En un centro comercial de Shanghái, decenas de personas se congregan alrededor de una máquina automática de reciclaje de oro para convertir joyas familiares en efectivo, impulsadas por el alza histórica del metal precioso. Con precios que alcanzan hasta 5,600 dólares la onza, los máximos han detonado una ola de ventas en el mayor mercado consumidor de oro del mundo.
La máquina, operada por la empresa Kinghood Group, permite a los usuarios vender anillos, monedas y collares tras una evaluación automatizada de pureza y peso mediante sensores ópticos y una balanza visible en tiempo real. El sistema funde el oro y deposita el pago por transferencia bancaria tras la aceptación del usuario.

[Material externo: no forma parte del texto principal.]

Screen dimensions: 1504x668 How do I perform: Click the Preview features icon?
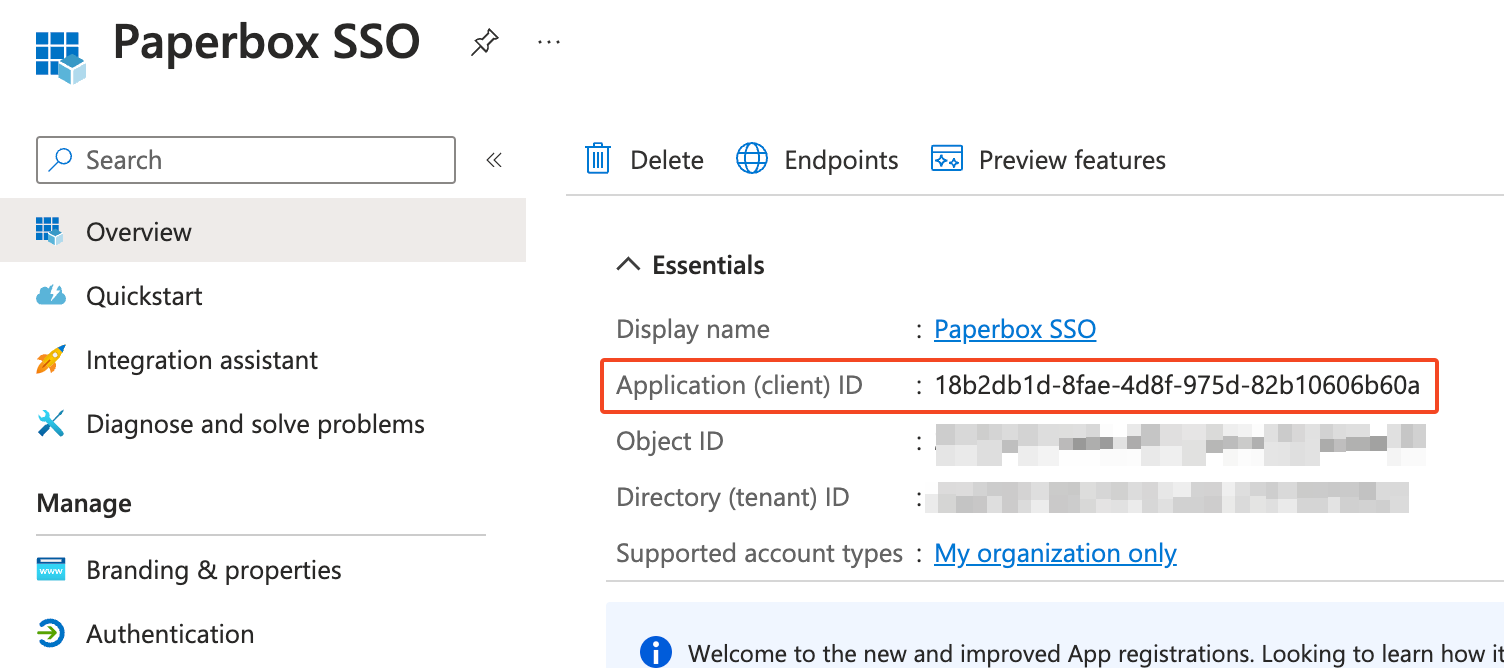946,158
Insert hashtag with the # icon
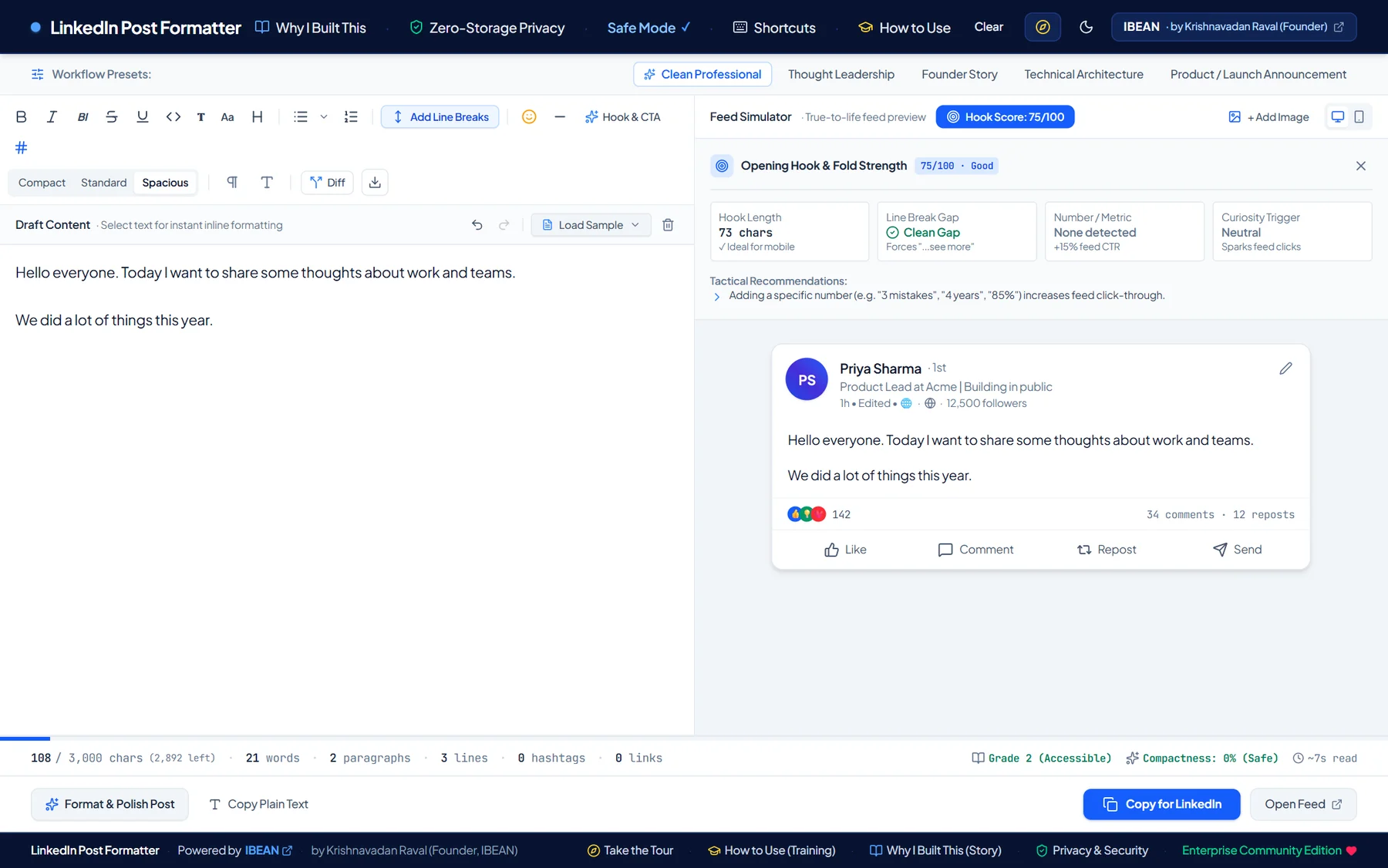 click(x=22, y=147)
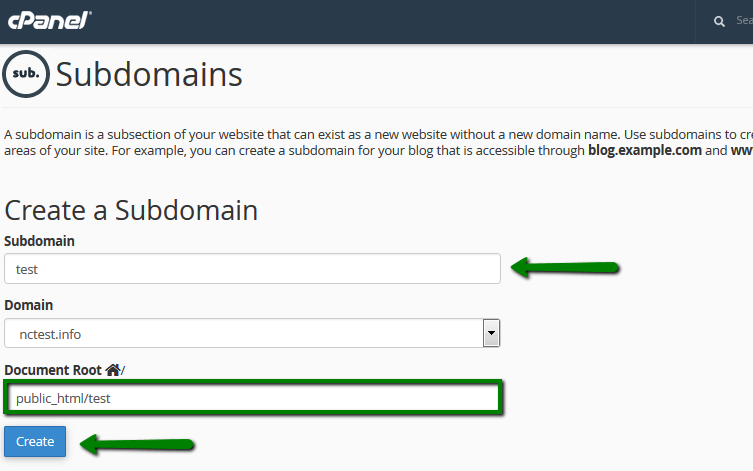Click the cPanel logo

(50, 19)
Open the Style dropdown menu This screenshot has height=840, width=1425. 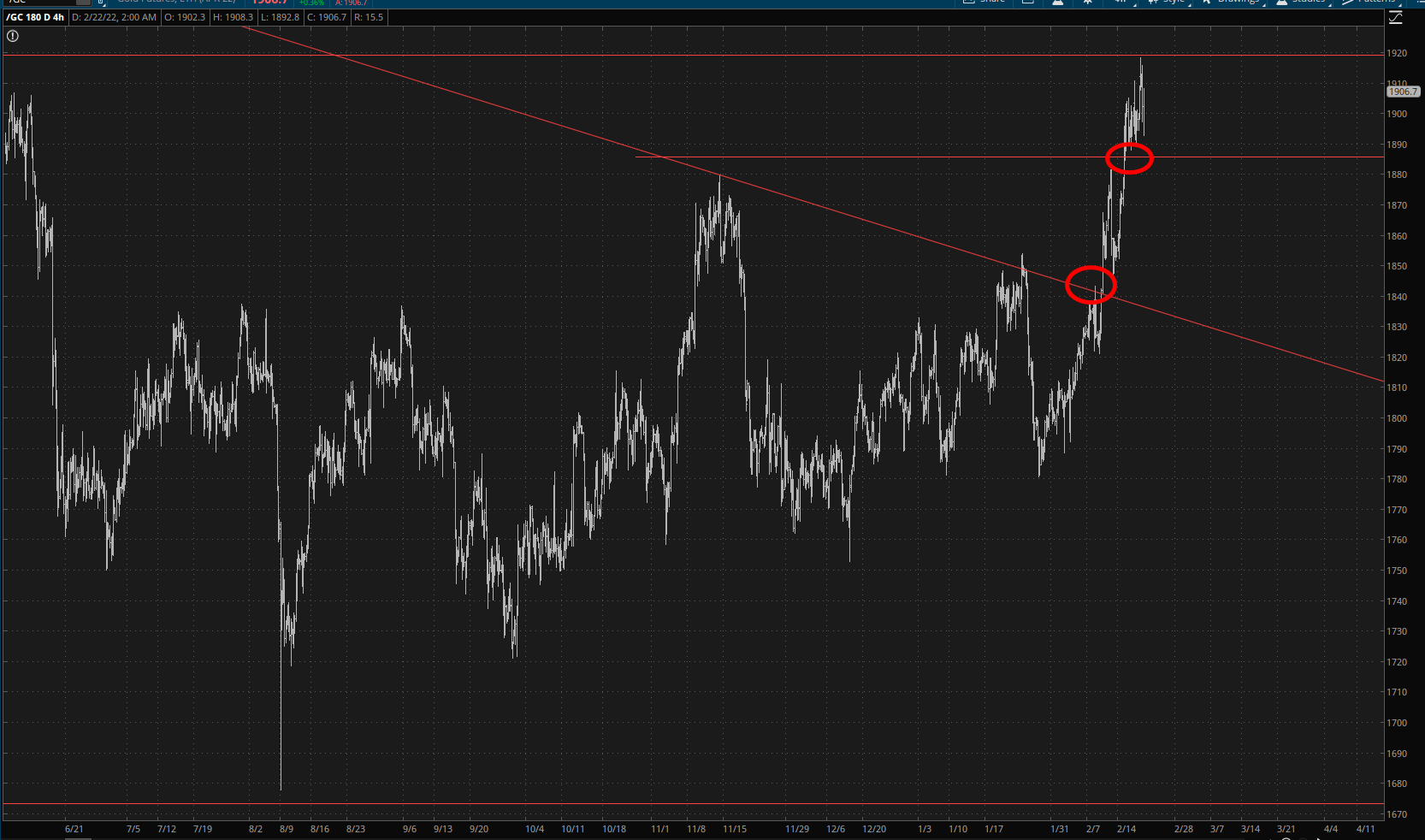tap(1173, 3)
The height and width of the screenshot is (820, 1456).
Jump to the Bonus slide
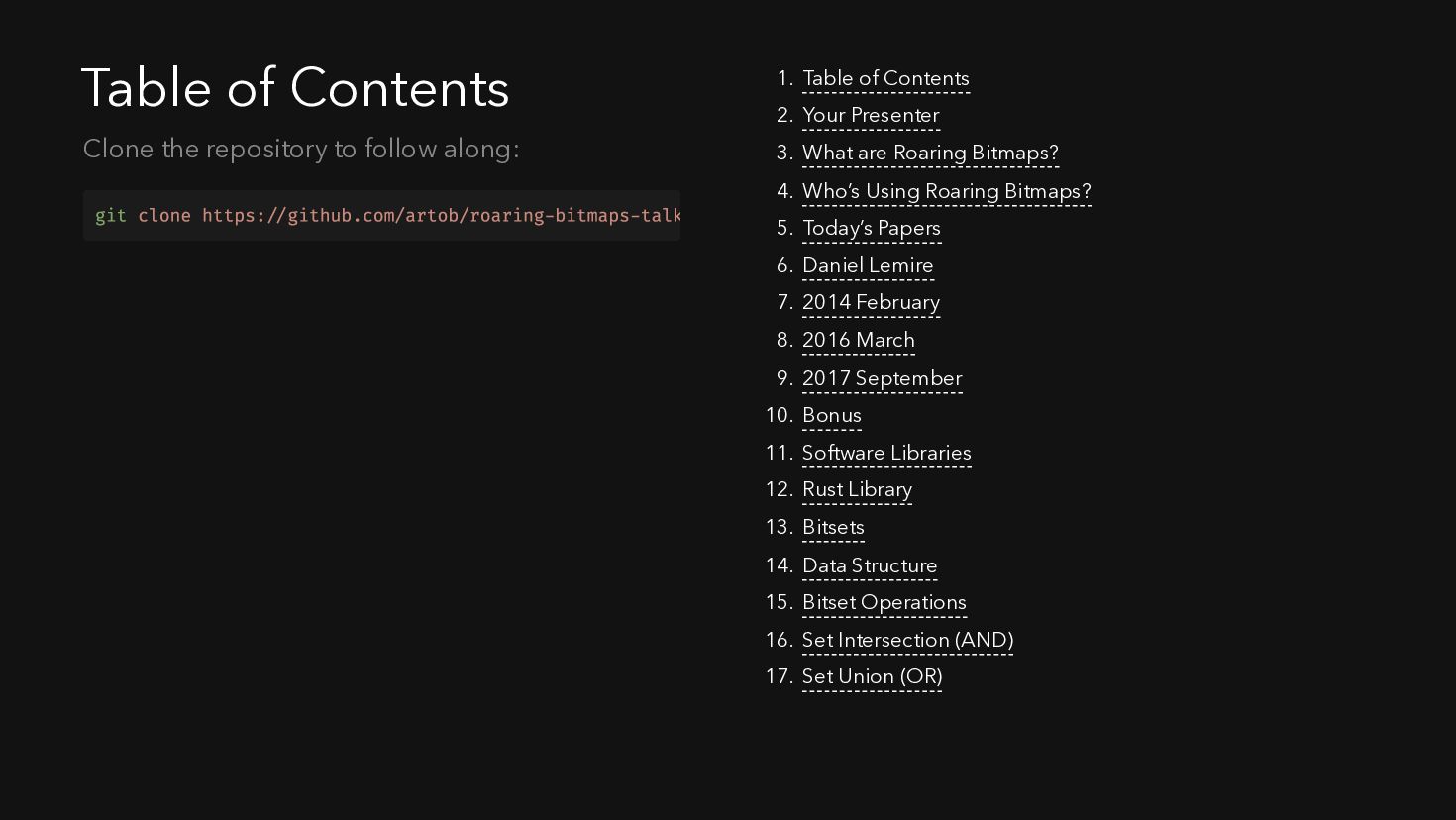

Compras tradicionales asociadas a nacimientos y bodas están regresando al mercado. Vendedores reportan ingresos muy superiores a los precios originales pagados décadas atrás, reflejo del fuerte repunte del metal. En el lugar, filas de espera superan una hora y los montos exhibidos en pantalla atraen a transeúntes.
Usuarios destacan la confianza en la valoración automatizada frente a compradores tradicionales y la rapidez del proceso. La escena se replica en otros puntos urbanos, evidenciando cómo el récord del oro está reconfigurando hábitos de ahorro y venta en China.